Prebiótica

Alguns dias
são mais tristes que outros.

Mas se a música
distorce o tempo,

quem sabe
quem sabe eu pudesse

distorcer teu tempo
ao fazer-me musical.

(quando em momentos de cura, qualquer canção pra fazer chorar)

Tive medo
mas fiz dele irmão,
penei dor
mas fiz dela mãe.

Poucos conocem
os regatos daonde bebi,
os mamões e figos
do éden mundano

ai, punge a alma
em eternos recomeços,

-o propósito...
ai âmago meu...

o propósito era invenção,
mas era a invenção mais poderosa!

Ao que já não vê mais acaso
e destila as harmonias ocultas,

ao que engasga
com a imensidão

... ai jovem aprendiz...

rude anfitrião,
amigo e nêmesis
quisera roer-lhe
corroer como o corpo esguio de uma mulher...

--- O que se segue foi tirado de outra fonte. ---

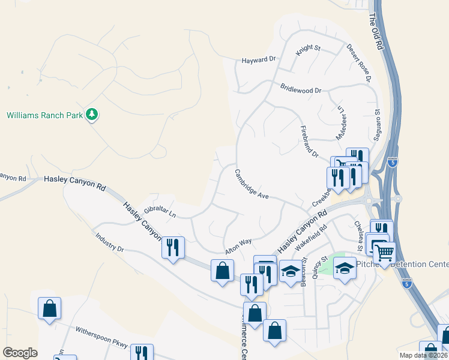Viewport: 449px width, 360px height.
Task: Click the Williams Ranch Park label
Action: pos(44,115)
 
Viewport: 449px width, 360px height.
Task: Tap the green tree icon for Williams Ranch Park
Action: pos(92,114)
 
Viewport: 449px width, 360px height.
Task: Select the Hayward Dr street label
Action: pos(258,59)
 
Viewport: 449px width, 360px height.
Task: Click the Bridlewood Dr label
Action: pos(301,89)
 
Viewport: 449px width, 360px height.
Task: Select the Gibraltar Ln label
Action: pos(155,210)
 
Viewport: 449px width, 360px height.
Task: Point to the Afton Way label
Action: pos(238,244)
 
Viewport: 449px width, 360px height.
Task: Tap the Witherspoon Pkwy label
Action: pos(101,337)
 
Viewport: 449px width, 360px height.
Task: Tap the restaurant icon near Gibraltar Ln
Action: pos(172,247)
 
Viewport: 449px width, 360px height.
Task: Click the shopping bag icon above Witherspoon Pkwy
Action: pos(49,308)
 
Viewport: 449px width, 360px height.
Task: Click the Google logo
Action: pos(20,353)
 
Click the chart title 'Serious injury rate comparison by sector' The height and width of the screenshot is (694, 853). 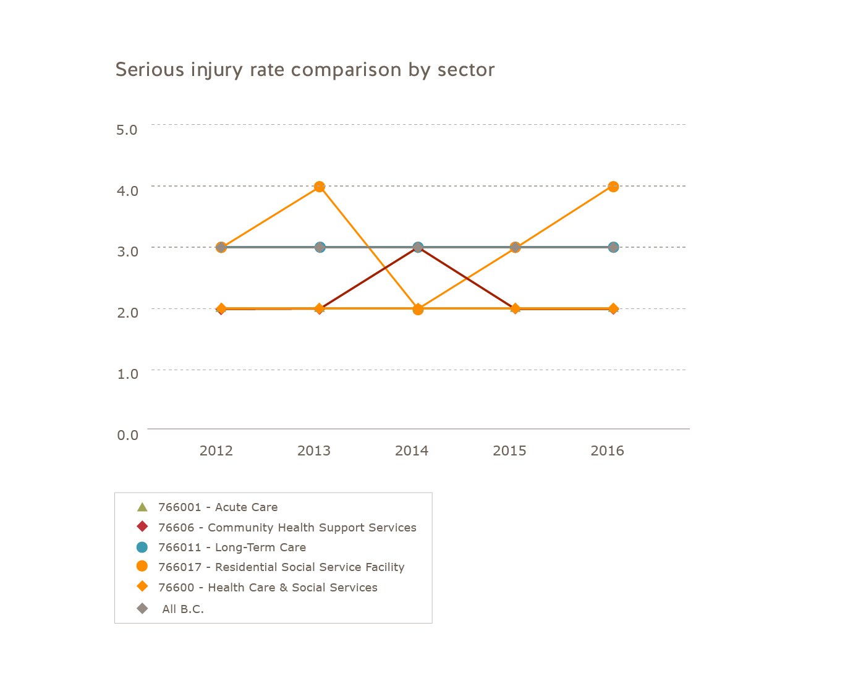305,70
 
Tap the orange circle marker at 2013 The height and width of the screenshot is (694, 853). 320,187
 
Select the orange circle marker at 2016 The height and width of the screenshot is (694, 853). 613,187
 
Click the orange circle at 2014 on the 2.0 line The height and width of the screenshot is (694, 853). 418,309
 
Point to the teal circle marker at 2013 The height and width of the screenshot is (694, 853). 320,247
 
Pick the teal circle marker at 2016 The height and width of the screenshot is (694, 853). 613,247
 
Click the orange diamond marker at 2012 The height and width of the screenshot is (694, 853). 221,308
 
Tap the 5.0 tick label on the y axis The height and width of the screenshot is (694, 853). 127,129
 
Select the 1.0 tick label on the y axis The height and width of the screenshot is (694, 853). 127,373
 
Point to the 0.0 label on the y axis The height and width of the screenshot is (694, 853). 127,435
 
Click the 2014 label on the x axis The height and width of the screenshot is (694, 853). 412,451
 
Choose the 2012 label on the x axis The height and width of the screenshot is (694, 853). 216,451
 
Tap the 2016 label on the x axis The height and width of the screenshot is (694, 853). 607,451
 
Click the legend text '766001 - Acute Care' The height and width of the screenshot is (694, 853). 218,507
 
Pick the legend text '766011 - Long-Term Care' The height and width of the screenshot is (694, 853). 232,548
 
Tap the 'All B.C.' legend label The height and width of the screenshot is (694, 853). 183,609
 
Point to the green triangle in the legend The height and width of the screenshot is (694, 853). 142,507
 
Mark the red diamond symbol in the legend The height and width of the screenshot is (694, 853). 142,527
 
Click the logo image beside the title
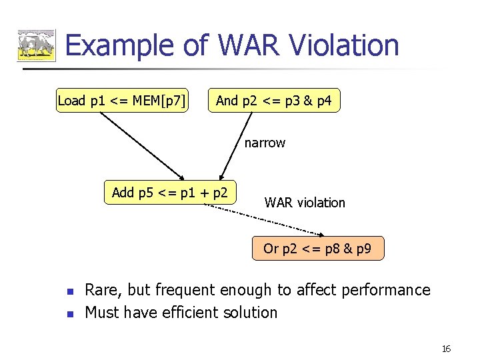coord(36,46)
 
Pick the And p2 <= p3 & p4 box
coord(273,101)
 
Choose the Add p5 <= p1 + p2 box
coord(170,193)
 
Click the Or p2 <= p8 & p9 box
coord(317,249)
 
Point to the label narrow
coord(265,143)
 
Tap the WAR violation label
coord(305,203)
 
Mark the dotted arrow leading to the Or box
coord(267,220)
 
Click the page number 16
coord(447,349)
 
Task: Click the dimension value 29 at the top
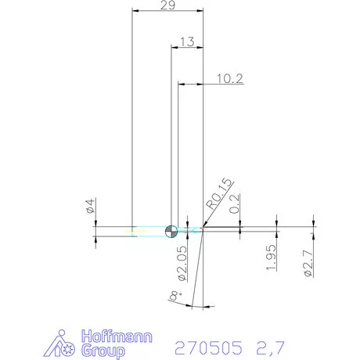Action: click(167, 5)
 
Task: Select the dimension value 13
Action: click(187, 42)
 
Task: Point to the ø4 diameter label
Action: click(91, 207)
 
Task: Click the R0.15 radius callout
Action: click(217, 194)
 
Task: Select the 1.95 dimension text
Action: click(271, 257)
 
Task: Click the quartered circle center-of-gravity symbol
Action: click(172, 230)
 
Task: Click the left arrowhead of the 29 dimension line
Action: click(135, 11)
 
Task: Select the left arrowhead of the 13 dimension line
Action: click(175, 48)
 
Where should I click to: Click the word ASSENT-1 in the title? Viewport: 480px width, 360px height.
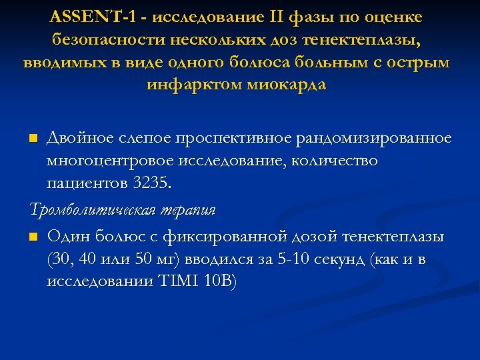click(x=88, y=15)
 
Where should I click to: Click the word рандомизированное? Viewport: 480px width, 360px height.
click(x=386, y=138)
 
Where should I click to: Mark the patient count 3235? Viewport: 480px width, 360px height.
click(x=140, y=183)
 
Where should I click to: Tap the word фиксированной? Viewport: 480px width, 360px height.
click(x=227, y=237)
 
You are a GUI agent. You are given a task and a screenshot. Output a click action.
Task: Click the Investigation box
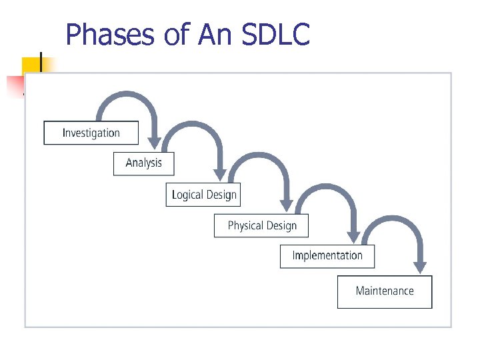point(91,133)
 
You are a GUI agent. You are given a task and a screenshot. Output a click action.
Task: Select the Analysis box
point(143,163)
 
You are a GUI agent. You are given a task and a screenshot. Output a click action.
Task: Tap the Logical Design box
point(203,195)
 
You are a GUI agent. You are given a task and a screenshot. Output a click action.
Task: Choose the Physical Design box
point(261,225)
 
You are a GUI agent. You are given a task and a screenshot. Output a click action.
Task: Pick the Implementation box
point(327,256)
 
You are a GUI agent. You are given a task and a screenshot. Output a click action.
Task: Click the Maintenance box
point(385,291)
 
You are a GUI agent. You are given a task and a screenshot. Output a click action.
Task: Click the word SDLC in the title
point(276,35)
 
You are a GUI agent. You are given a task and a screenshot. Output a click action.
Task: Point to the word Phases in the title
point(111,35)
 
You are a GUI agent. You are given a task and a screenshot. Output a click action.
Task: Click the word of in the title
point(176,35)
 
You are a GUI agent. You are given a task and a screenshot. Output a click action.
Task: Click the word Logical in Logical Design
point(187,195)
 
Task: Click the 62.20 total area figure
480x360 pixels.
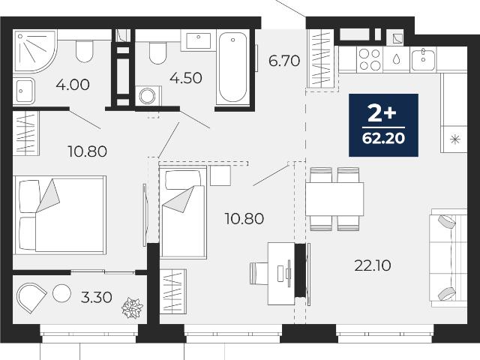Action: pyautogui.click(x=383, y=138)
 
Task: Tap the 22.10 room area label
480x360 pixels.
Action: pyautogui.click(x=373, y=266)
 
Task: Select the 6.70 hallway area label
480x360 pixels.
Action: pyautogui.click(x=284, y=61)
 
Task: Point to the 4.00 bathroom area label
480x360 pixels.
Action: pyautogui.click(x=73, y=85)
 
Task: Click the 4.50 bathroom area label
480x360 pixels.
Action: pyautogui.click(x=186, y=78)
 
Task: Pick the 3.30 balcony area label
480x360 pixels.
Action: pyautogui.click(x=97, y=297)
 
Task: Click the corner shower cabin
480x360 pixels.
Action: pyautogui.click(x=35, y=51)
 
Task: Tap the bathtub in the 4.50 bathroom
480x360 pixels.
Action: pyautogui.click(x=232, y=68)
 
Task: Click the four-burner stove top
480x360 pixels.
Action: pyautogui.click(x=370, y=59)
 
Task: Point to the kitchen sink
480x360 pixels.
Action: pyautogui.click(x=423, y=59)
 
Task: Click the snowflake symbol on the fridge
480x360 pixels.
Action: pyautogui.click(x=455, y=140)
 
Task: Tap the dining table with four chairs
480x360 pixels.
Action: pyautogui.click(x=334, y=199)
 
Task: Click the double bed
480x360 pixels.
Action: pyautogui.click(x=60, y=215)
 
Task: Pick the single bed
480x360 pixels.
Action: pyautogui.click(x=183, y=212)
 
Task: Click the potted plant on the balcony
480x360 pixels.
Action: pyautogui.click(x=132, y=308)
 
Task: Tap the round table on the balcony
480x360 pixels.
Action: pyautogui.click(x=62, y=293)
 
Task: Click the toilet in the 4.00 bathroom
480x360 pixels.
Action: pyautogui.click(x=84, y=51)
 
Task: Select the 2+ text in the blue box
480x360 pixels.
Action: pyautogui.click(x=382, y=113)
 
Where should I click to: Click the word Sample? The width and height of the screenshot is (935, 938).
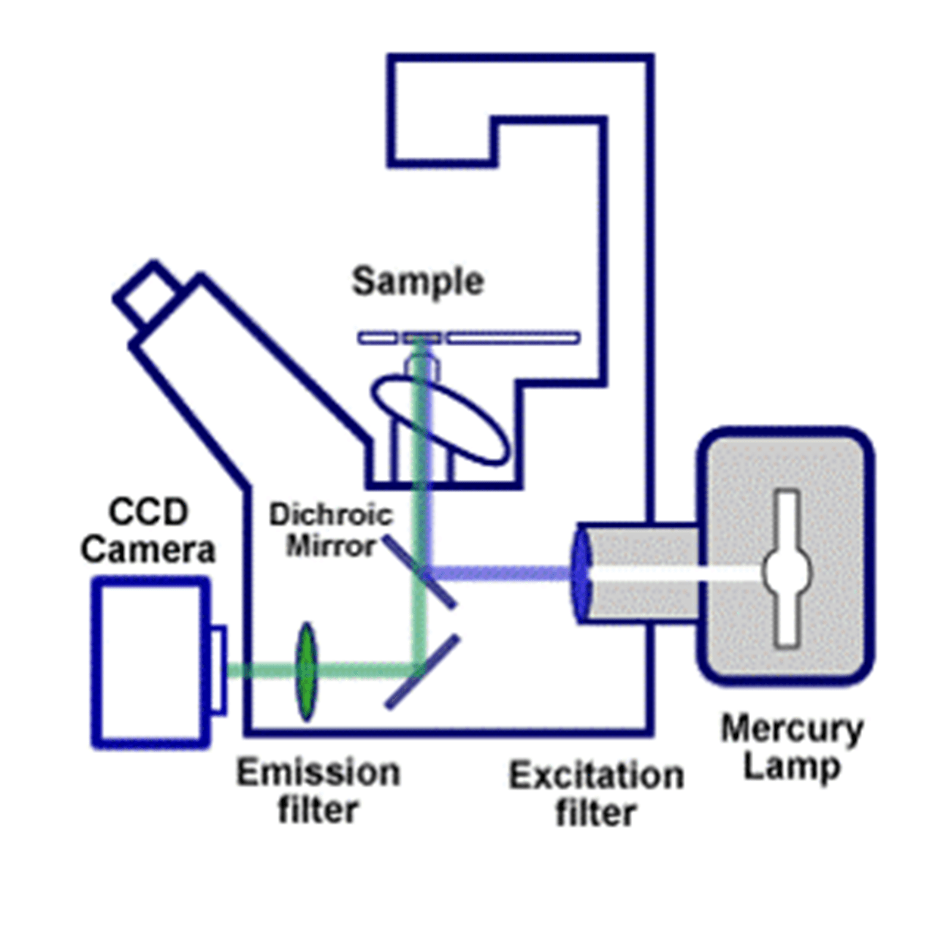point(418,282)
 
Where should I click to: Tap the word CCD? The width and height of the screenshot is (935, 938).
point(148,512)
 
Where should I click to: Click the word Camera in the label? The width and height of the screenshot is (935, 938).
point(148,549)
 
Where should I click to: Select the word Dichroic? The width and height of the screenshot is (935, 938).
point(331,515)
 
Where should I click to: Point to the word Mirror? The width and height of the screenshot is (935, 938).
point(331,546)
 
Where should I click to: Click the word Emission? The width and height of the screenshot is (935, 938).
point(318,773)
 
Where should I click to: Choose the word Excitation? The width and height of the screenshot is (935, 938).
point(596,776)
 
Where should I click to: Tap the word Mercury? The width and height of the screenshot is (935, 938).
point(792,729)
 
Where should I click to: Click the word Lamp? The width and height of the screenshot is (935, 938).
point(792,767)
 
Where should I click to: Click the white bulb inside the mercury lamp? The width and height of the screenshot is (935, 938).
point(786,570)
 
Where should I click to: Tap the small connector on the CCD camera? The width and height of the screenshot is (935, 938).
point(218,669)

(daonde virá e praonde irá já pouco ou nada importa)

O sim da respiração
címbalos pipocam,

o sopro transversal ruge
é um novo dia no coração da esperança.

(quando em momentos de cura, qualquer canção pra fazer chorar)

Graspe

A gente só sabe do sonho
quando acorda dele -
até então ele é vida!

Tiveste alguma vez
a sensação de não saber
se acordavas num sonho
ou se sonhavas acordado?

Trupiquei
dolori-me,

mas tudo é ginga
abraços nutreicos,

Tudo é dança ... e não perdoa nosso entrave.

Solação

Quando estamos vazios
É esta a hora de aprender.

Quando já não temos o que dizer
É porque chegou nossa hora de ouvir.

Queimar-se é fácil
Difícil é se lembrar.

Quase todos se vingam-

mas só os melhores...

vingam...

Prece #3

Obrigado, Universo

pelo suspiro do presente
as músicas dos ventos
o orgulho solar ardente

pelas abelhas e pássaros
oceanos cometas e vulcões
as ranhuras de sonhos passados

Obrigado uma e outra vez
obrigado pela ruptura do anéis
e por seus sábios religamentos

Obrigado, Existência

por mãos e cabelos
pelos eixos da postura
sombrancelhas e cenhos

a piscar a piscar
sempre crocantes
estremelicantes leais

obrigado pela cura
das postiças famílias
o som de cada nada,

pelos cílios e sóis
cândidos amores
as grades e horizontes

a água o ar as molas
pelo cacau e as igrejas
por suas incontáveis faces

obrigado dijo e redijo
pelo feijão de cada dia
pelas ceias partilhadas,

pelos amigos e inimigos
as auroras e neblinas
por tudo que jamais envelhece

obrigado pela vida
em sustos e coragens
por toda ultrapassagem

obrigado pelo dia
sem fim de magia
obrigado,

Obrigado.

Prece #2

Obrigado, Universo.

Por toda discordância desastrosa que proveste.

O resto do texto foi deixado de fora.